Prompt — Lay out the listing as a numbered list, starting at the line containing "Given: Switch to Pick up option" and ending at the line containing "point(963,30)", with blank lines omitted. Leave the pictures out of your answer.
======== Extracted material
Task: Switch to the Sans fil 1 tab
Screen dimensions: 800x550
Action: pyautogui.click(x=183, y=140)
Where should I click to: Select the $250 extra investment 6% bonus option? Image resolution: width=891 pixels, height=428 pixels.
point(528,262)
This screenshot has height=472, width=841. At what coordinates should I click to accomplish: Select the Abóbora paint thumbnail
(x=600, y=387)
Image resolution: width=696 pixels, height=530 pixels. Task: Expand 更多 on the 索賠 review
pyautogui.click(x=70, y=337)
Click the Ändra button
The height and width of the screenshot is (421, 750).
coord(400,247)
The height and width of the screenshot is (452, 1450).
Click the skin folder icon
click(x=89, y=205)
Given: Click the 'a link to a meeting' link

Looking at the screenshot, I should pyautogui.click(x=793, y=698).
================
======== Extracted material
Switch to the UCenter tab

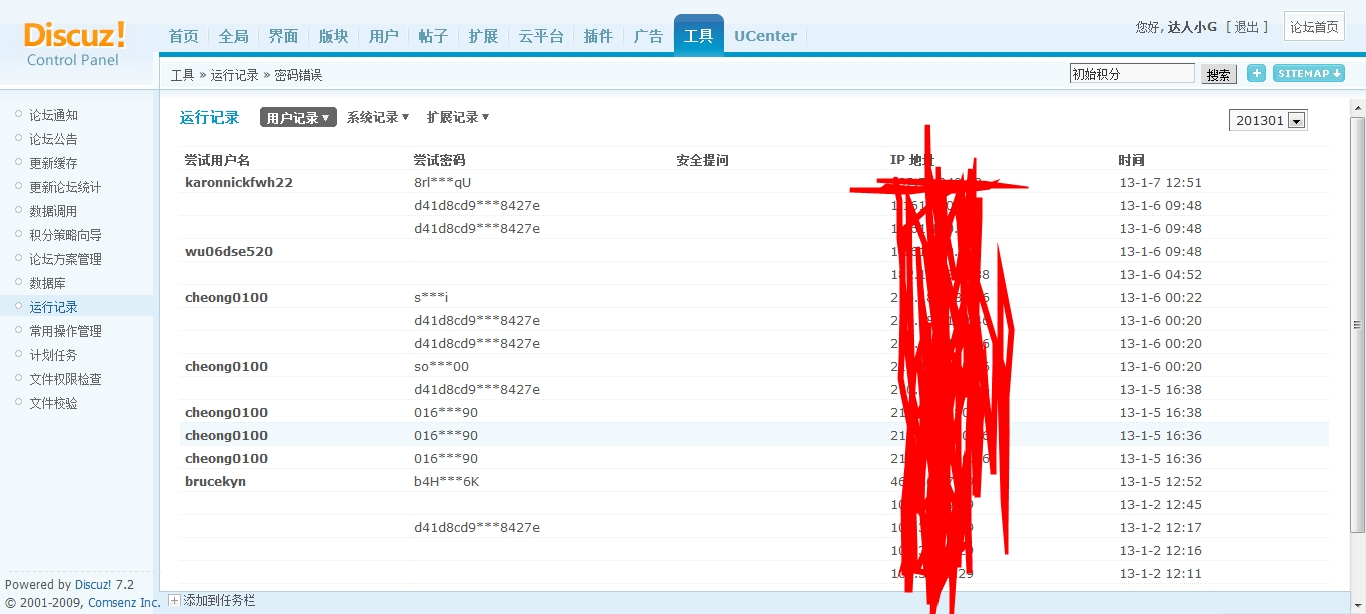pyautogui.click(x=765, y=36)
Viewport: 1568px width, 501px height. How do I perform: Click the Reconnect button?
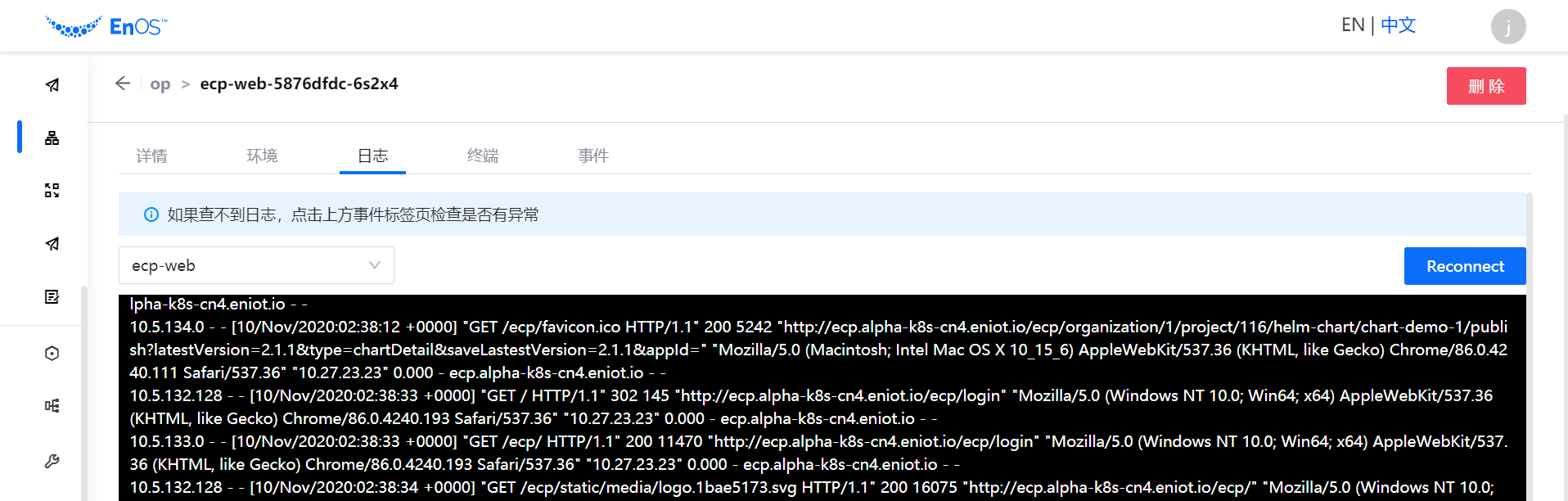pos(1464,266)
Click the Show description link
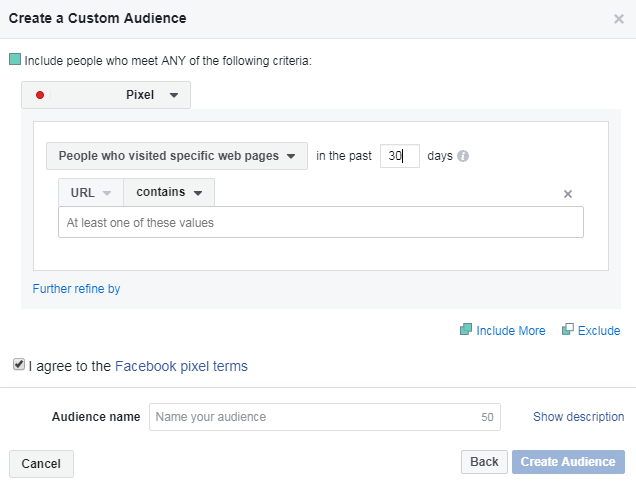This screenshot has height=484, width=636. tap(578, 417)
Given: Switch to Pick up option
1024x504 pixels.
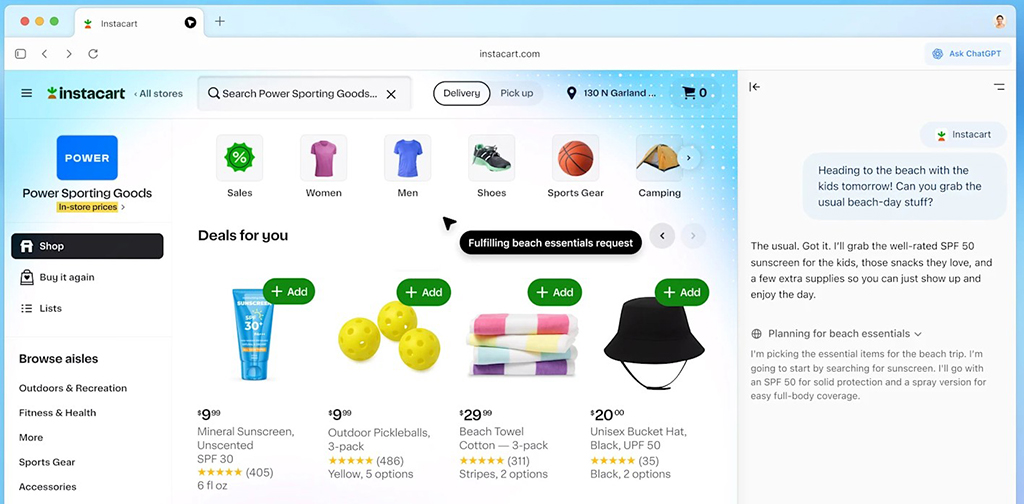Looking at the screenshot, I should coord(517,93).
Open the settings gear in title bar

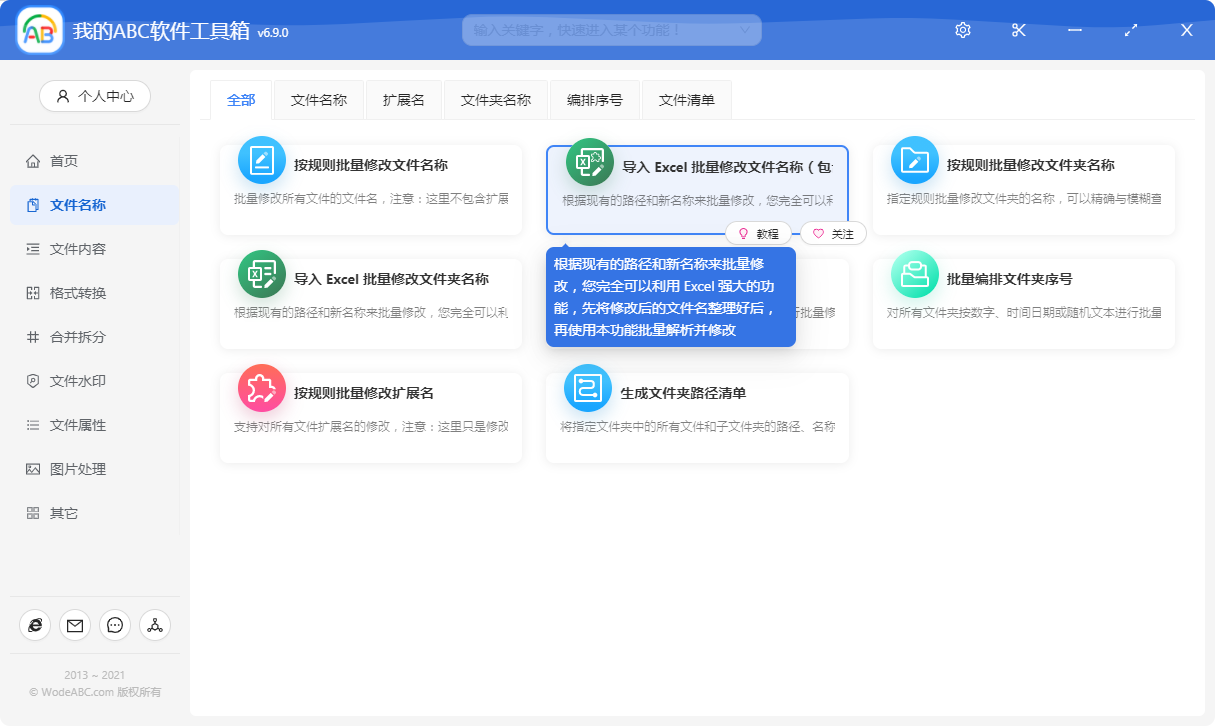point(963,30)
================
Written solution —
1. Given: Switch to Pick up option
2. 1024x504 pixels.
3. Looking at the screenshot, I should coord(517,93).
4. Open the settings gear in title bar
5. point(963,30)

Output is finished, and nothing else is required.